Write each line exactly as it stands, from the line containing "Task: Click the KUST university logo" through the end of the data.
RECORDS: Begin
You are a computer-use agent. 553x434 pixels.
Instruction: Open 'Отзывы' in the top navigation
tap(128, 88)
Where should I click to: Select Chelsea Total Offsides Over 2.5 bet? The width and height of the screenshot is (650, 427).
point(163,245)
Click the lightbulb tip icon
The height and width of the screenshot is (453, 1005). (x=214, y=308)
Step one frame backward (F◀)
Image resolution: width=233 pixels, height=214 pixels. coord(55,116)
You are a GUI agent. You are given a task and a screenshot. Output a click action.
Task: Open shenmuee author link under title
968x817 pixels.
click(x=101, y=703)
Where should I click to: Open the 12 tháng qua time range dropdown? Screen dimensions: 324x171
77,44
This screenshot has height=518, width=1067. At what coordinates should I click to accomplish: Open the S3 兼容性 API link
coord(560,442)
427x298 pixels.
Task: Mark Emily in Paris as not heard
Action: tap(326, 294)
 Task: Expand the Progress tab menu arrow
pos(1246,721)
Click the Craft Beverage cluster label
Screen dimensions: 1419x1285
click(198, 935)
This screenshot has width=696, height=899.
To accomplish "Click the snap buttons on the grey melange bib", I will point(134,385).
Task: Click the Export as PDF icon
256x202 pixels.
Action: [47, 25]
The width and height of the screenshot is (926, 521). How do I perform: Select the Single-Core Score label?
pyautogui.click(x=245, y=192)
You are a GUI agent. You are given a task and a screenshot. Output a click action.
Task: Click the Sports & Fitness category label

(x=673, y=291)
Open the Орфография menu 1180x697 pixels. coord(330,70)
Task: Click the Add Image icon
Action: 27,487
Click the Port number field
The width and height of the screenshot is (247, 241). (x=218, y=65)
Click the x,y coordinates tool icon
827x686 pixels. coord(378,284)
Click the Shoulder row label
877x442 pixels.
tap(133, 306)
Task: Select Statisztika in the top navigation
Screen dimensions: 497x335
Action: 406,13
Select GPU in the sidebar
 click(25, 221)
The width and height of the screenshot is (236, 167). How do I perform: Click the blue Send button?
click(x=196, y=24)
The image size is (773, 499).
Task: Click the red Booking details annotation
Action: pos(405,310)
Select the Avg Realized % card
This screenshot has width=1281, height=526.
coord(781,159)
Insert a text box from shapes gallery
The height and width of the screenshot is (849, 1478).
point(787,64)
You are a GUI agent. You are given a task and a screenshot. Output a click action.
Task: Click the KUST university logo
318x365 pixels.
RECORDS: End
ANSWER TO THE PROBLEM:
Task: Click the KUST university logo
318x365 pixels.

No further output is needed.